*DIRECTIONS*.
a – In the excerpt about Voyager, how many of Alsahli's 31 Facebook posts did Voyager say were pictures with Islamic themes?
b – Reproduce the part of the excerpt about Voyager that opens with the words containing "But the documents" and closes with "tweeted about Islam.".

In Alsahli’s case, Voyager said, the company concluded his social media activity reflected “Islamic fundamentalism and extremism” and suggested investigators could further reviews Alsahli’s accounts to “determine the strength and nature of his direct and indirect connections to other Persons of Interest”.
But the documents show that many aspects of what Voyager pointed out as tripwires or signals of fundamentalism could also qualify as free speech or other protected activity. Voyager, for instance, said 29 of Alsahli’s 31 Facebook posts were pictures with Islamic themes and that one of Alsahli’s Instagram account handles, which was redacted in the documents, reflected “his pride in and identification with his Arab heritage”.
When examining the list of accounts he followed and who followed him, Voyager said that “most are in Arabic” – one of the 100 languages the company said it can automatically translate – and “generally appear” to be accounts posting religious content. On his Twitter account, Voyager wrote, Alsahli mostly tweeted about Islam.
The documents also implicated Alsahli’s connections, writing that three Facebook users he shared posts with could “have had other interactions with him outside social media, or been connecting in the same Islamist circles and forums”.
Parts of the documents were redacted. However, the only visible mention of content that could be seen as explicitly tying Alsahli to fundamentalism consisted of tweets Voyager said he had posted in support of mujahideen.
Julie Mao, the deputy director of Just Futures, a legal support group for immigrants, said she worried the color-coded risk algorithm and Voyager’s choice to study this particular case showed potential bias.
“It’s always easy in hindsight to pick out someone who was violent and say ‘hey, tech works based on them,’” Mao said. “It’s incredibly opaque how Voyager arrived to this threat level (was it something more than expressing religious devotion?) and how many individuals receive similar threat levels based on innocuous conduct. So even by its own logic, it’s a flawed example of accuracy and could lead to over-policing and harassment.”
It’s “basically a stop and frisk tool for police”, Mao said.
Voyager’s claims that it used “cutting-edge AI-based technologies” such as “machine learning”, “cognitive computing”, and “combinatorial and statistical algorithms” were, in effect, just “word salad”, said Cathy O’Neil, a data scientist and CEO of Orcaa, a firm that audits algorithms. “They’re saying, ‘We use big math.’ It doesn’t actually say anything about what they’re doing.”

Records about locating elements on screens
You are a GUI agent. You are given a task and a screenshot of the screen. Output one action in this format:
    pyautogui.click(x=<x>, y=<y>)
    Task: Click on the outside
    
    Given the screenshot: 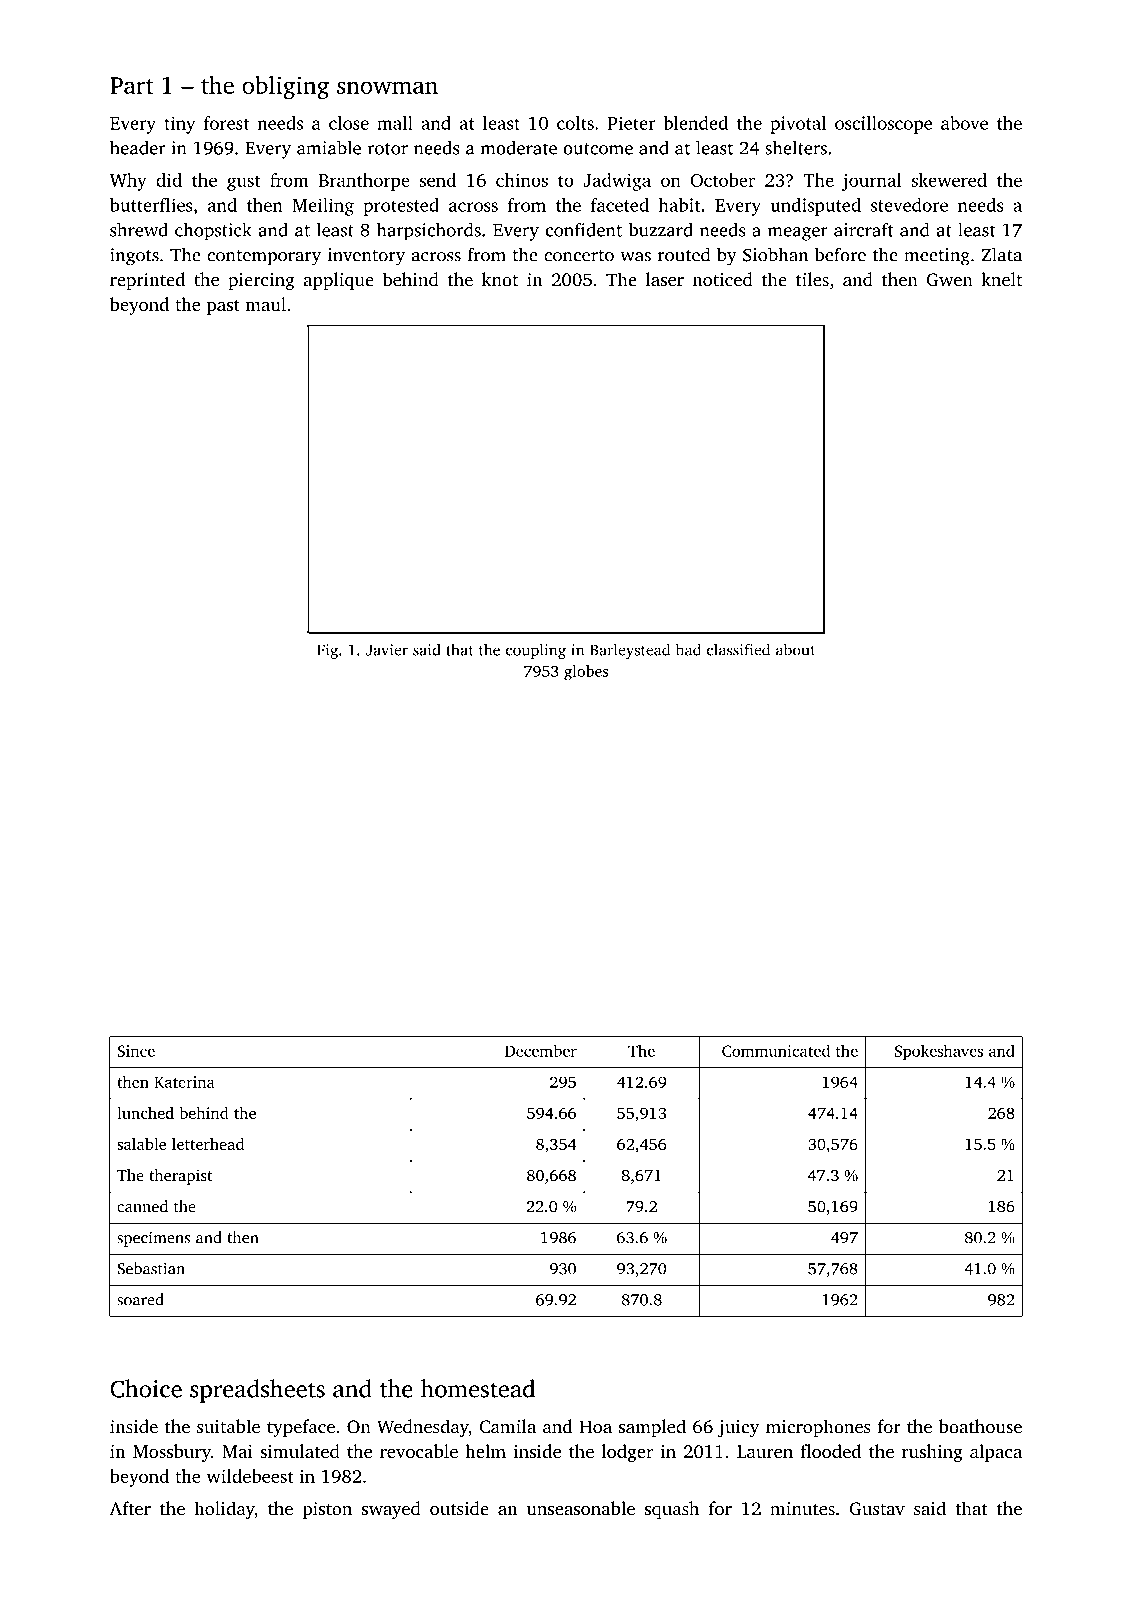 What is the action you would take?
    pyautogui.click(x=459, y=1508)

*THE RESPONSES*.
a – 29

b –
But the documents show that many aspects of what Voyager pointed out as tripwires or signals of fundamentalism could also qualify as free speech or other protected activity. Voyager, for instance, said 29 of Alsahli’s 31 Facebook posts were pictures with Islamic themes and that one of Alsahli’s Instagram account handles, which was redacted in the documents, reflected “his pride in and identification with his Arab heritage”.
When examining the list of accounts he followed and who followed him, Voyager said that “most are in Arabic” – one of the 100 languages the company said it can automatically translate – and “generally appear” to be accounts posting religious content. On his Twitter account, Voyager wrote, Alsahli mostly tweeted about Islam.